[Records of locating words and elements]
--

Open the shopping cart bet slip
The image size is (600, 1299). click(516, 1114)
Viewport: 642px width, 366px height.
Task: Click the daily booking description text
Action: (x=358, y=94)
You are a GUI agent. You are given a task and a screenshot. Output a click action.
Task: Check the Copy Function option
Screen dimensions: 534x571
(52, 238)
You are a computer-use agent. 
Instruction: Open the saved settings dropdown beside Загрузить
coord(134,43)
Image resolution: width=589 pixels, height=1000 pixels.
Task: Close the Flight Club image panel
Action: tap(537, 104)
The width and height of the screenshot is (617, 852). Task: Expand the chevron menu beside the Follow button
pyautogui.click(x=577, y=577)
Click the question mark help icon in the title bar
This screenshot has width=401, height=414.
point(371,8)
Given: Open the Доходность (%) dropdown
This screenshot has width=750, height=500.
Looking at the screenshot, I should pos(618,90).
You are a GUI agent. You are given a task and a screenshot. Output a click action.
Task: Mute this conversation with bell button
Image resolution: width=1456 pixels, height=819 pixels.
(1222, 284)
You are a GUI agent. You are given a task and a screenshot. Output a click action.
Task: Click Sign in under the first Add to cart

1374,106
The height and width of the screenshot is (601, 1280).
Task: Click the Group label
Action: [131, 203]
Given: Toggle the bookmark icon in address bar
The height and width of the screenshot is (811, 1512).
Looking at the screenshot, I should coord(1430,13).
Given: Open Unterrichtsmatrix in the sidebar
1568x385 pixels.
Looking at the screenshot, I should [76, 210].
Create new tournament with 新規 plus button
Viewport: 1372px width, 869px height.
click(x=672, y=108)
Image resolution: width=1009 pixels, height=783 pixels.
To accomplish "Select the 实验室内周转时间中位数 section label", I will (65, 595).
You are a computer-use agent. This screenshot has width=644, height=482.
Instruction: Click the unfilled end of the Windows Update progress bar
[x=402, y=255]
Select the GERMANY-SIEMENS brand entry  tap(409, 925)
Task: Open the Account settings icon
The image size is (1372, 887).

--

_SET PROBLEM:_
Shift every coordinate in the answers by adding 74 to each number, and reproduce the lines from the one containing "Create new tournament with 新規 plus button" through the end of the records, inclusive, with the requests included.

_CORRECT ANSWER:_
Create new tournament with 新規 plus button
Viewport: 1372px width, 869px height.
click(x=746, y=182)
Image resolution: width=1009 pixels, height=783 pixels.
To accomplish "Select the 实验室内周转时间中位数 section label", I will (139, 669).
You are a computer-use agent. This screenshot has width=644, height=482.
Instruction: Click the unfilled end of the Windows Update progress bar
[x=476, y=329]
Select the GERMANY-SIEMENS brand entry  tap(483, 999)
Task: Open the Account settings icon
The image size is (1372, 887).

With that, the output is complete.